Does a second home pay for itself?
You know the old expression, "If it's too good to be true, it usually is." It's kind of like that with a second home. It can be a really good investment with a variety of tax benefits or it can be a bottomless pit of stress.
Last month I talked about the good and bad aspects of owning a vacation home with other people. This week let's take a look at the financial benefits of second homes and if it is a good fit for you.
Everyone who owns more than one home has, at some point, considered the possibility of renting one of them to generate income in addition to providing a place for family vacations. Anna Maria Island is of course right in the mix of this with properties being built exclusively for rental purposes, creating discord among residents and all three island governments.
So how does the average homeowner benefit from owning a second home? The obvious thing is the income produced from renting. According to HomeAway.com and VRBO.com two vacation rental websites, the average annual rental income nationally is $28,000, a number that is probably considerably lower then what you will find on Anna Maria. In addition, a HomeAway survey from June said that 70 percent of the respondents said rental income covered more than half of their mortgage payments, and another 54 percent said rental income covered 75 percent or more of their mortgage payments.
Rental income from second homes also are used for regular living expenses, education an, of course, renovations and improvements to the property. Last year, according to the National Association of Realtors, the average purchase price for a vacation property was $192,000 and 61 percent of those were financed with a mortgage. Again, there aren't too many properties on Anna Maria Island below $200,000 so we're totally outside of the national average.

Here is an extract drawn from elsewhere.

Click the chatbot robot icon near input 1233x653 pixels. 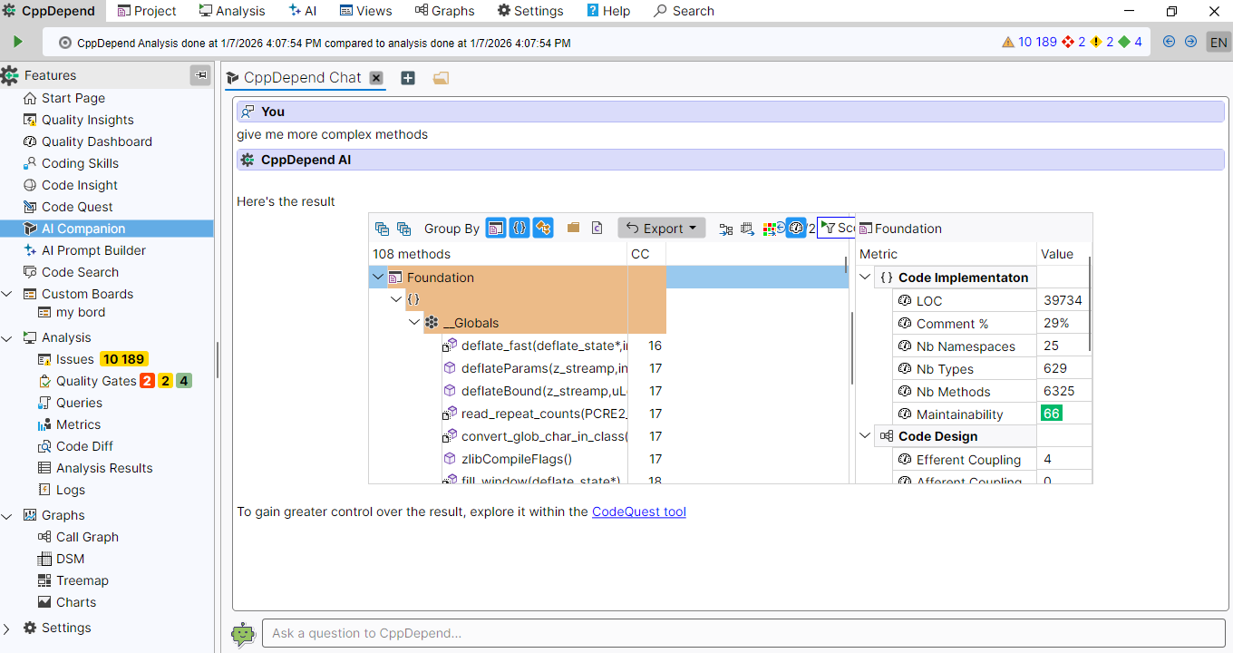[243, 633]
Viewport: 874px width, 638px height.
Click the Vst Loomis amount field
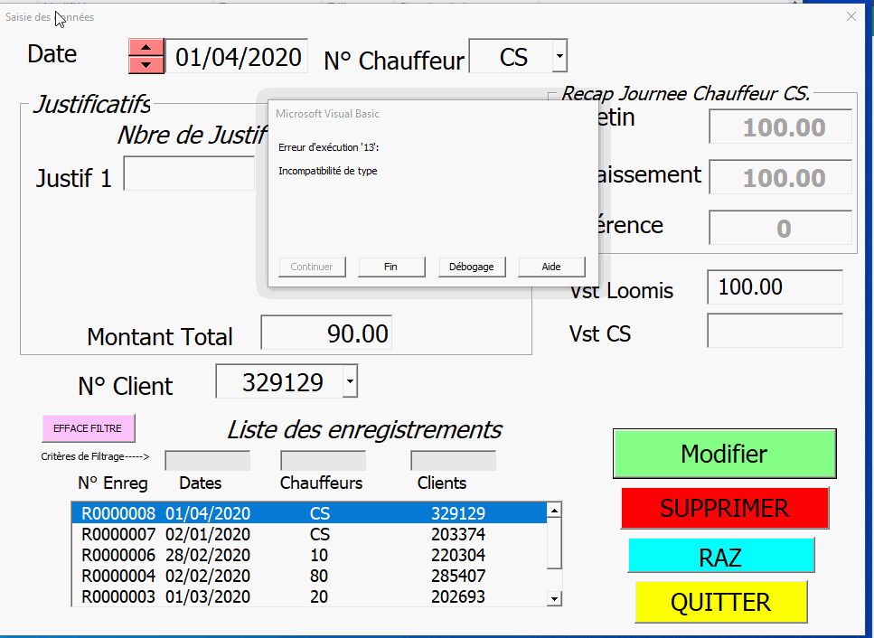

If you're one of the 61 percent who will be financing a second home, rates are usually equal to or within a quarter of a percentage point of current market rates for a primary residence with between a 10 percent to 20 percent down payment. However, if you are purchasing with the intention of renting most of the time, the lender would consider it an investment property involving tighter qualifications. For example, higher credit scores and a high down payment of approximately 25 percent would be typical. That said, qualifying for a mortgage on an investment property could be easier since lenders will include the proceeds from the rental income as part of your income calculations.
Also, if your property is established as an investment property, there are legal IRS benefits that can be taken advantage of, but will limit the amount of time for personal use. All expenses related to the property can be written off, including mortgage interest, property taxes and possibly some of the costs of obtaining the mortgage similar to a primary residence. In addition, any repairs, maintenance, cleaning, utilities and some of the realtor fees can be expensed against the property. Remember that investment properties are essentially a business, and there also will be depreciation involved, which will be a consideration when the property is sold. Naturally, a sit down with a tax expert familiar with investment property is critical before proceeding.
Finally, you have to ask yourself do you have the stomach to be a landlord, especially if it involves seasonal rentals that turn over quickly and can create problems on a weekly basis. Hiring a property management company can certainly take the pain out of frequent intrusions into your daily life, but it will also cut into your profits. Proceed with caution. It may be too good to be true.